We work on a lot of auditoria, theaters, and lecture halls—spaces where acoustics are paramount. Between education and performing arts, much of the work we do involves optimizing an audial connection in large spaces full of excited people. We’re always thinking about how to do it better, but sometimes you have to make study opportunities for yourself instead of waiting for a project to ask you just the right questions. Our investigation into acoustic diffusion was sparked while designing an auditorium for a local school and grew from an examination of the types of acoustic surfaces typically used to tune and temper the walls and ceilings of performance spaces.
In addition to the overall geometry of the room, the properties of these surfaces play an important role in how sound bounces around and within a space. In general, these surfaces are categorized based on how sound interacts with them and fall under three general headings — reflective, absorptive and diffusive. If you think of a spectrum of sound interaction, reflection and absorption occupy either end with diffusion falling somewhere in the middle.
Diffusion is intended to contribute to the enjoyment of a critical listening environment by disrupting the clarity of a sound while maintaining a sound’s energy. Its effect is a sense of spaciousness. In earlier auditoriums and theaters, diffusion occurred unsystematically through the use of ornament and decoration. As these spaces began to adopt clean lines and remove ornament, other architectural elements needed to be developed to take up the diffusive function.

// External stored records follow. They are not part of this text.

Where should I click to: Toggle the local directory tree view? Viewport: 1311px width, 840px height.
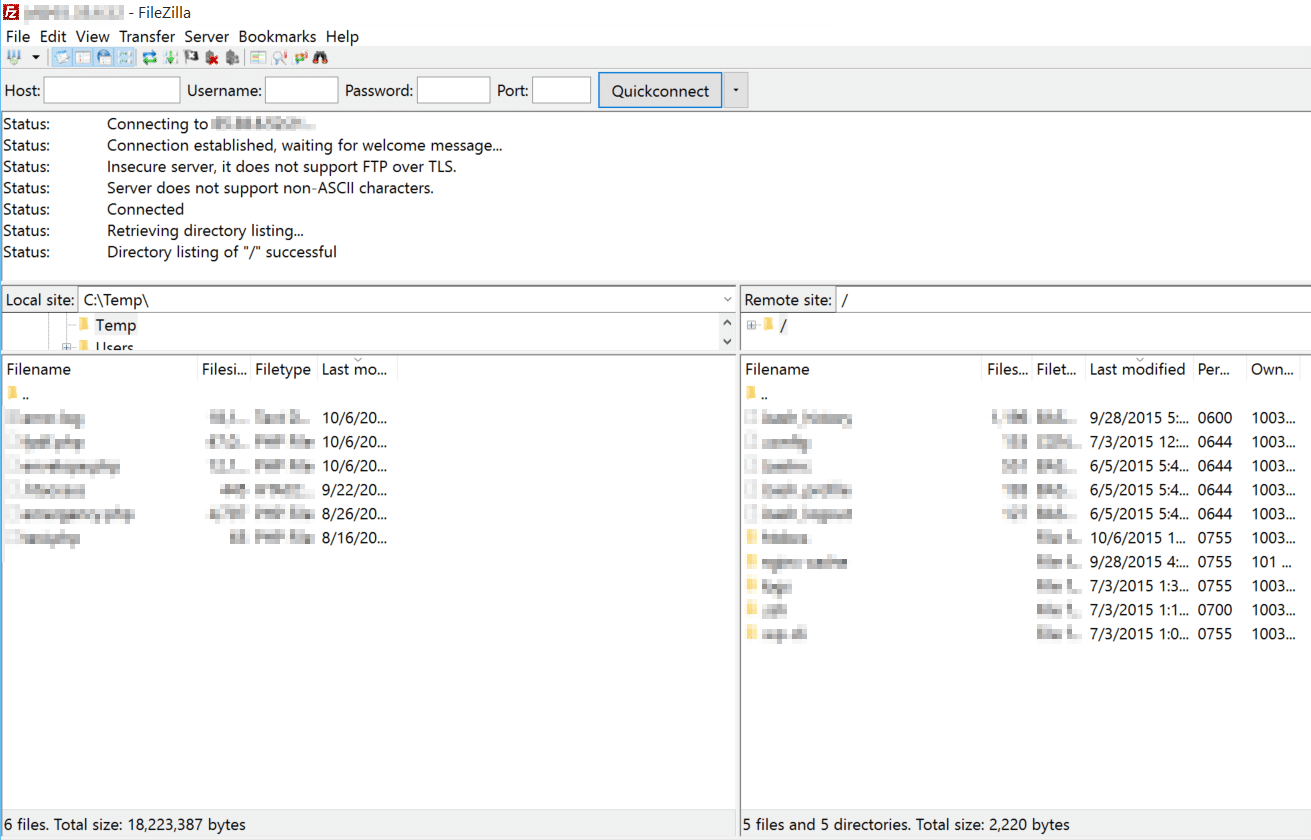tap(83, 58)
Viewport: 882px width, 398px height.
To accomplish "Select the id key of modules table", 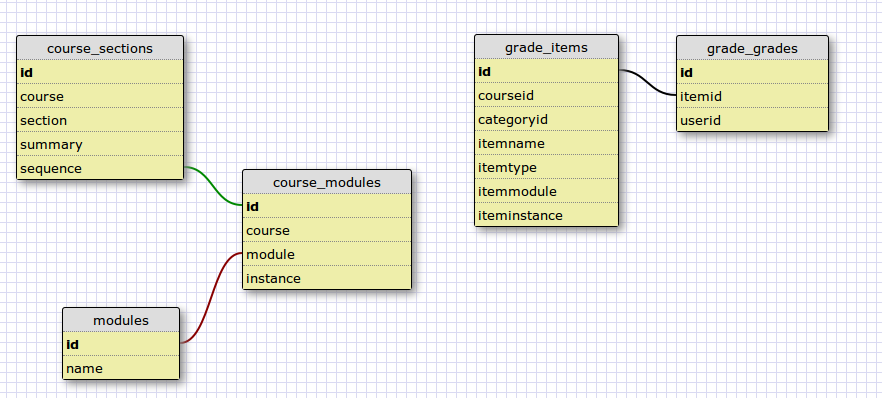I will coord(121,344).
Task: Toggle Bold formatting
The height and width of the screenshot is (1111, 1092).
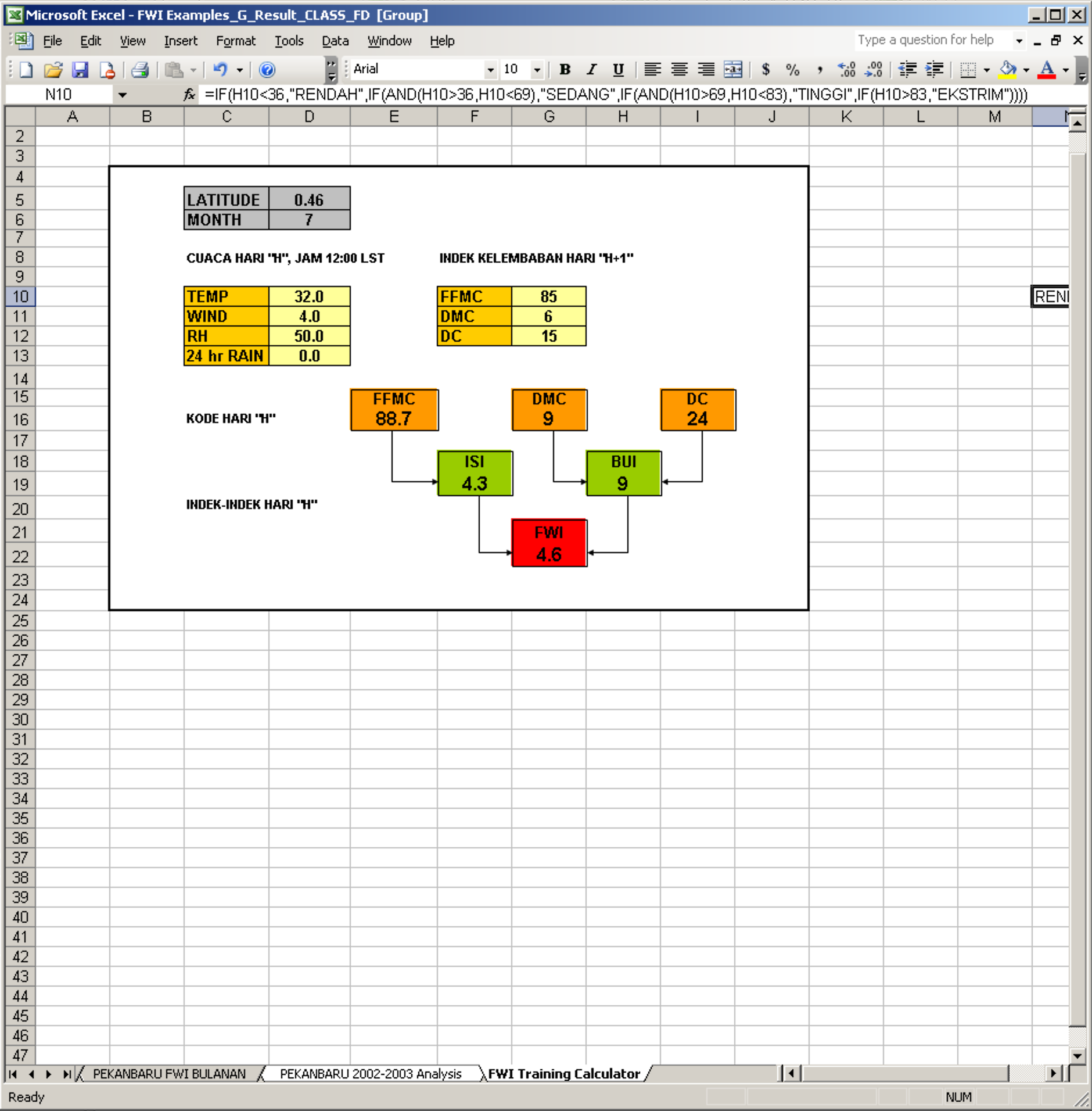Action: click(x=564, y=70)
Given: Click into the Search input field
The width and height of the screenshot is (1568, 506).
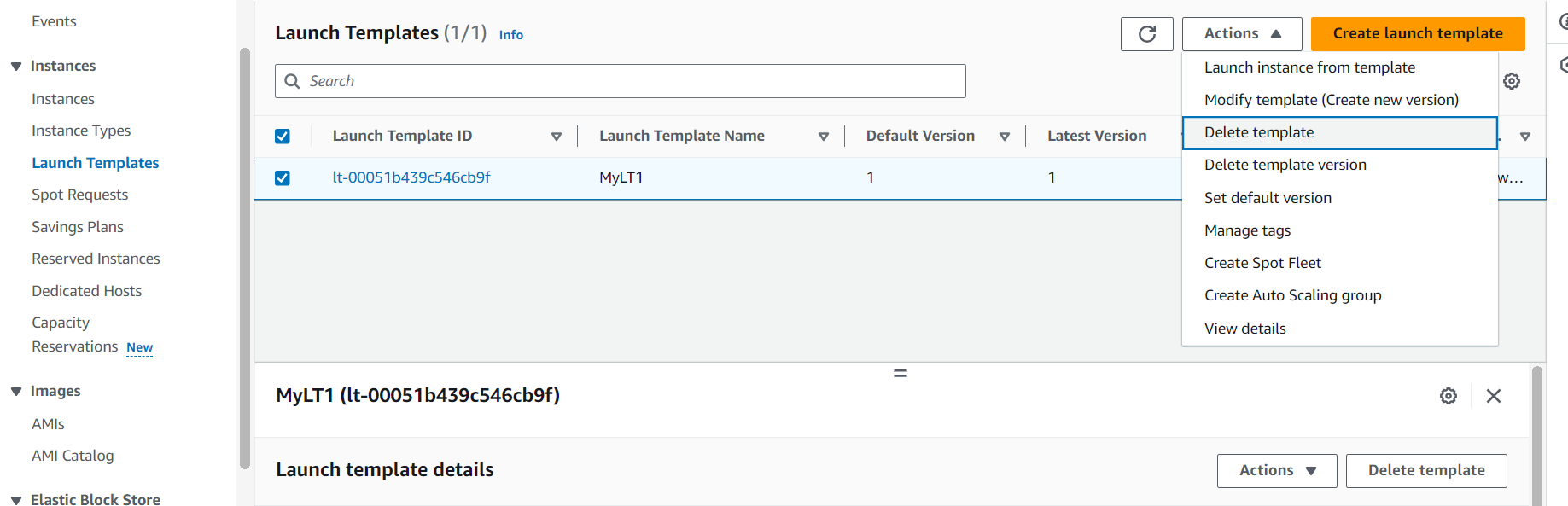Looking at the screenshot, I should tap(621, 81).
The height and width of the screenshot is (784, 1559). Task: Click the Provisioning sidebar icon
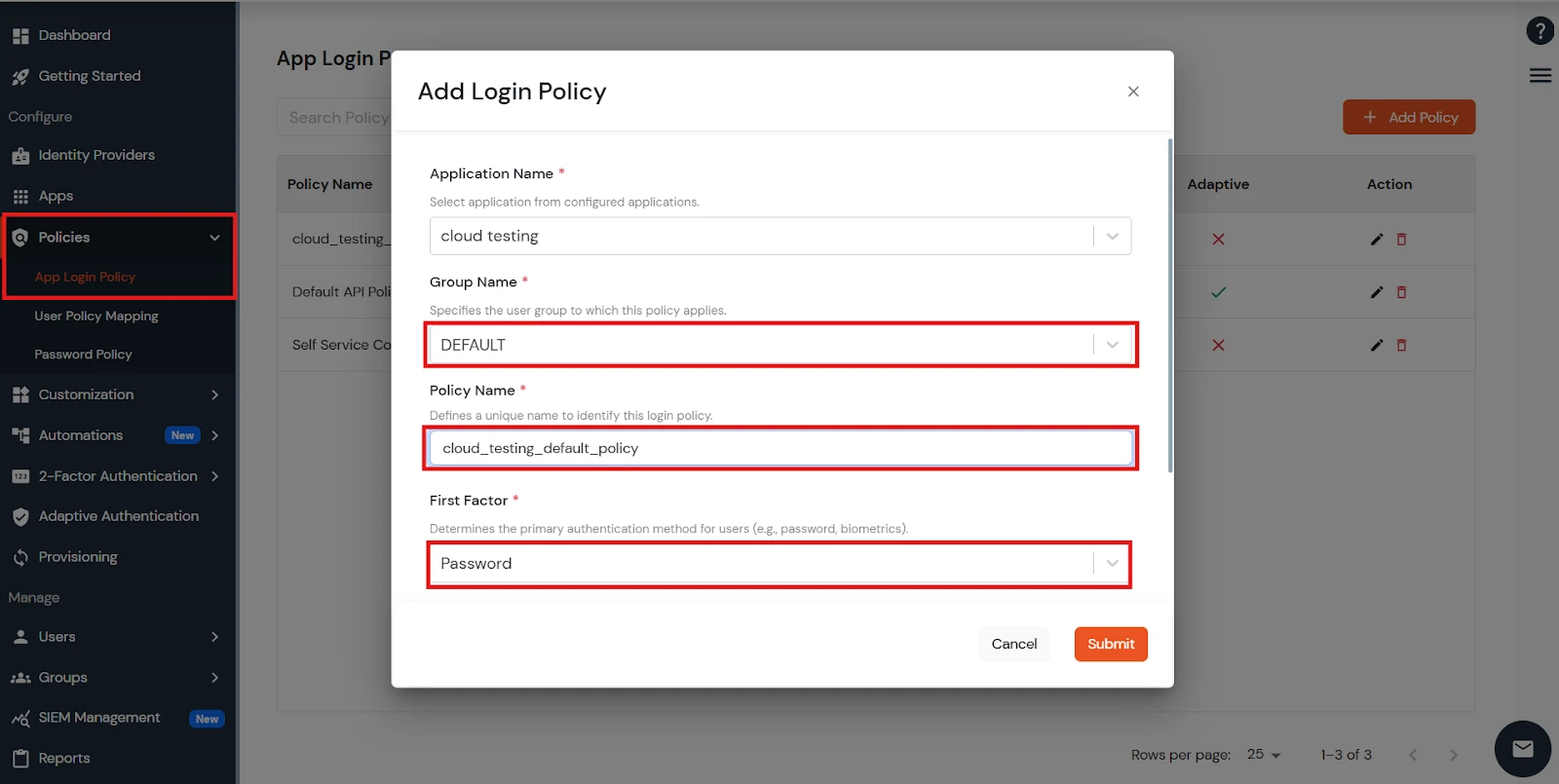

This imprecise science of diffusion designs was transformed by physicist Manfred Schroeder who used number sequences to dictate the dimensions of diffuser panels. His Quadratic Residue Diffuser formula made it possible to verify and even optimize sound interaction rather than relying upon textures, ornament, and general architectural irregularities, all of which made predictions about success difficult.
Armed with custom algorithms based on the quadratic residue, we decided to fabricate some prototype acoustic panels. Three dimensional modeling extracted unique panel profiles, which were then cut from some sheet material, and by stacking all the profiles together in their proper order, the panel is completed.